Rock photographer Jay Blakesberg captures the Grateful Dead’s 2015 farewell shows with new coffee table book

Thirty-eight years after first seeing the Grateful Dead perform in his home state of New Jersey, Jay Blakesberg was hired to capture the band’s 50th anniversary and farewell shows in California and Chicago this past summer.

“This was definitely a peak moment for me, without a doubt,” says Blakesberg, who parlayed an early interest in concert photography into a prolific career shooting greats like Tom Waits, Johnny Cash, Carlos Santana, Radiohead, Elvis Costello, Neil Young and, of course, Jerry Garcia and the Dead.

In December, he released a book of photographs, Fare Thee Well: Celebrating the 50th Anniversary of the Grateful Dead. It documents the band’s five farewell shows in Santa Clara and Chicago.

“I was a 15-year-old kid who first saw the Dead in 1977 and 38 years later, I was the guy standing on stage photographing and documenting them,” Blakesberg, who tallied about 250 Dead shows in his life, tells Revue. “It’s a pretty remarkable career arc, for one.”

“Remarkable” is also a fair enough description of the planning, preparation, anticipation, anxiety, performance and conclusion to last summer’s Fare Thee Well shows, arguably the concert event of the year.

Blakesberg said he was approached right around a year ago, in December 2014, to photograph the two shows in Santa Clara (June 27-28) and three at Soldier Field in Chicago (July 3-5).

He fell in with the band professionally in the late 1980s after working with Dead guitarist Bob Weir on one of his solo ventures. Blakesberg had been getting work published in Rolling Stone and his early career as a professional, credentialed photographer began to grow.

Blakesberg, who also producers film content for bands and festivals, has always approached photography as a “technology-based art.”

“Early on, it was a different time in terms of shooting photos. You couldn’t shoot and look at the back of the camera,” he says. “You needed real skills — creative and technical skills.”

His advice to aspiring photographers today? “Think differently,” a mantra either deliberately or coincidentally taken from the ethos of the Grateful Dead.

“As an artist, it’s got to be interesting to you and fulfill you creatively and at the same time solve the problem for whoever assigned you to take that photo,” he says.

For the Fare Thee Well book, Blakesberg said he spent “a lot of time” editing to give the finished photos a “unique look and feel.”

Blakesberg can be seen in YouTube videos of the shows snaking around the stage at various points, capturing each of the members: Weir (complete with shorts and Birkenstocks), bassist Phil Lesh, drummers Mickey Hart and Bill Kreutzmann, Phish guitarist Trey Anastasio and Jeff Chimenti and Bruce Hornsby on keys.
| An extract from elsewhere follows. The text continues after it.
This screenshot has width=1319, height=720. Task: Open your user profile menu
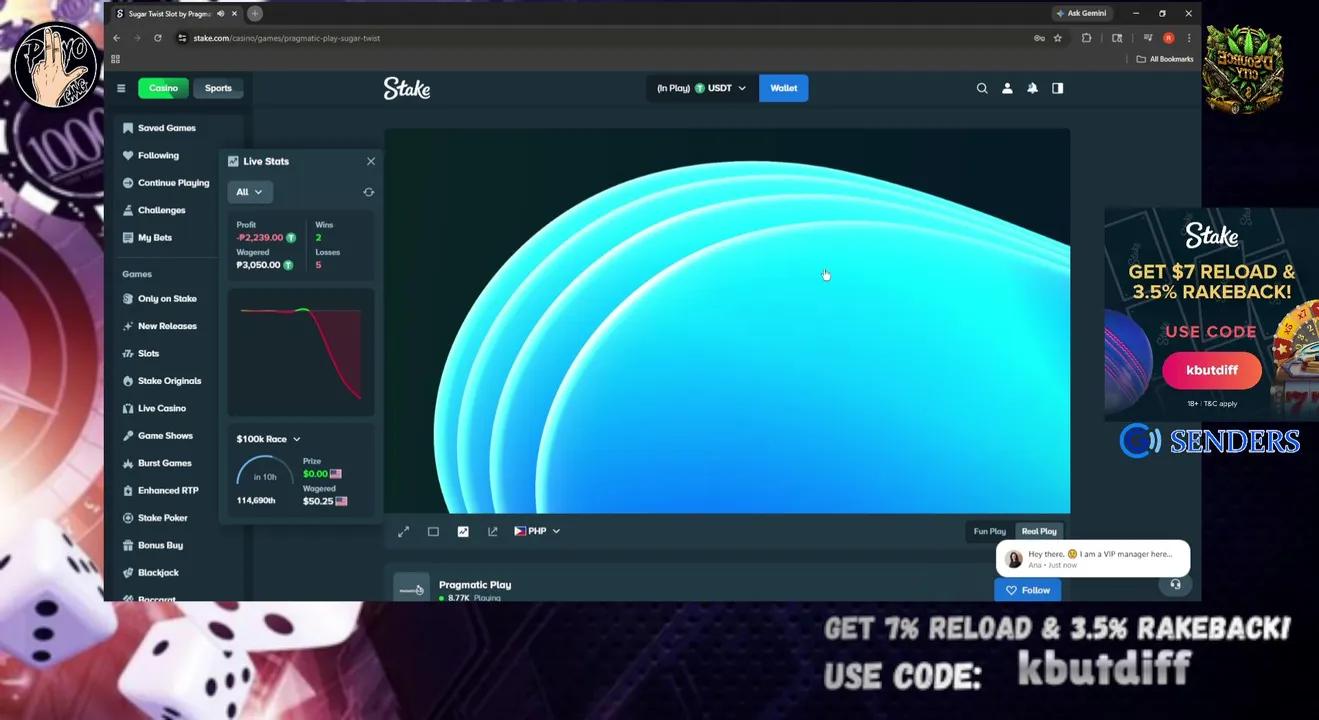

You see the chemistry between Anastasio and Weir as they trail off together on winding jams, as well as the cronyism of Hart and Kreutzmann, who shared space behind hulking drum set-ups.
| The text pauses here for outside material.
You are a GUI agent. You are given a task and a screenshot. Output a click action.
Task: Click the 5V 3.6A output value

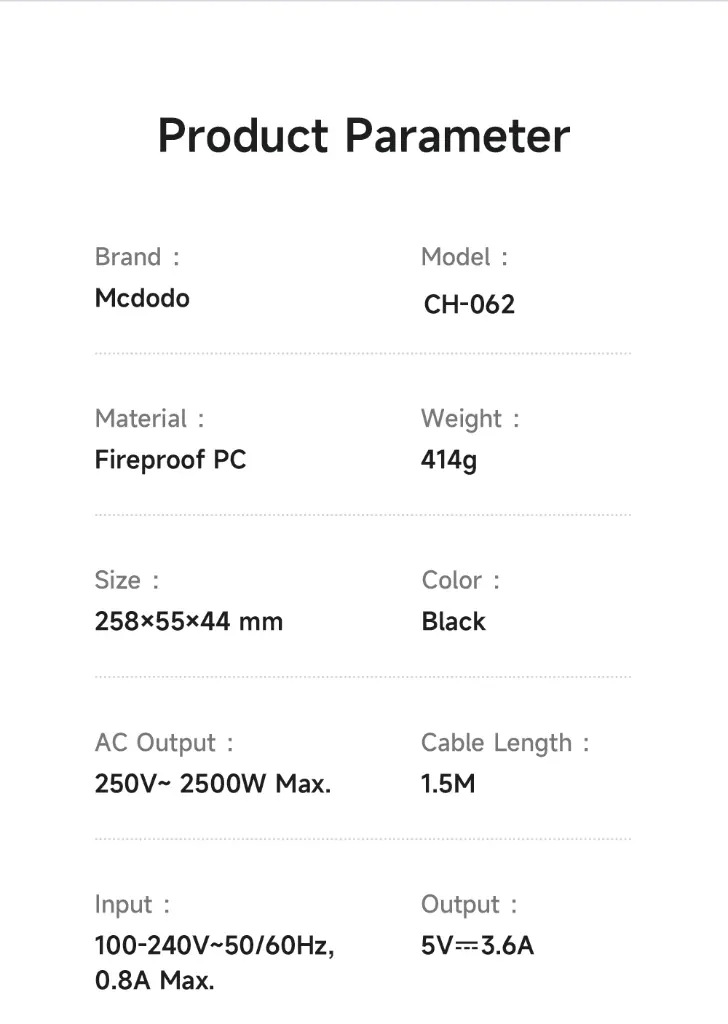(477, 946)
Blakesberg also had a technician and extra photographer working for him on crowd shots — including the first night in Santa Clara where there appeared to be a staged rainbow over Levi’s Stadium.

The crew also had to work quickly, Blakesberg said, making sure photos were out on the Associated Press wire that same night.

Following the shows, Blakesberg went to work “immediately” on putting the book together, which is his 11th coffee table book.

“Within a few weeks (of the shows), I was really able to grasp it all and say I hit a home run with my photos and the promoters hit a grand slam,” he says. “I still feel that way. I don’t think there’s anything I missed.”

Despite the anxiety among fans leading up to the shows — over ticket prices, venues and the lack of more (specifically East Coast) dates — Blakesberg’s book captures the pure joy of not just the band, but also the massive crowds that came from across the globe to celebrate the Dead.

“This book serves to nurture and activate our finely tuned senses and bring the Fare Thee Well celebration back to life,” Bill Walton, a former NBA basketball player and “proud and loyal Deadhead,” writes in the book’s foreword.

While the “Core Four” members — Weir, Lesh, Hart and Kreutzmann — continued performing shows this year in varying capacities and likely will in 2016, the finality of July 5 at Soldier Field means looking for new chapters, Blakesberg included.

“For me, it was a very peak moment in my career,” he says. “I gotta figure out my next act now.”